Rewrite the records below, putting "row count" wherever "row limit" appears and leaving all other text unchanged.

════════════════════

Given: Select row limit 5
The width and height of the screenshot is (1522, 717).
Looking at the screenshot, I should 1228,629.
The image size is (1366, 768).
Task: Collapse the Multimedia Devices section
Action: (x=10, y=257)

════════════════════

RIGHT ANSWER:
Given: Select row count 5
The width and height of the screenshot is (1522, 717).
Looking at the screenshot, I should 1228,629.
The image size is (1366, 768).
Task: Collapse the Multimedia Devices section
Action: (x=10, y=257)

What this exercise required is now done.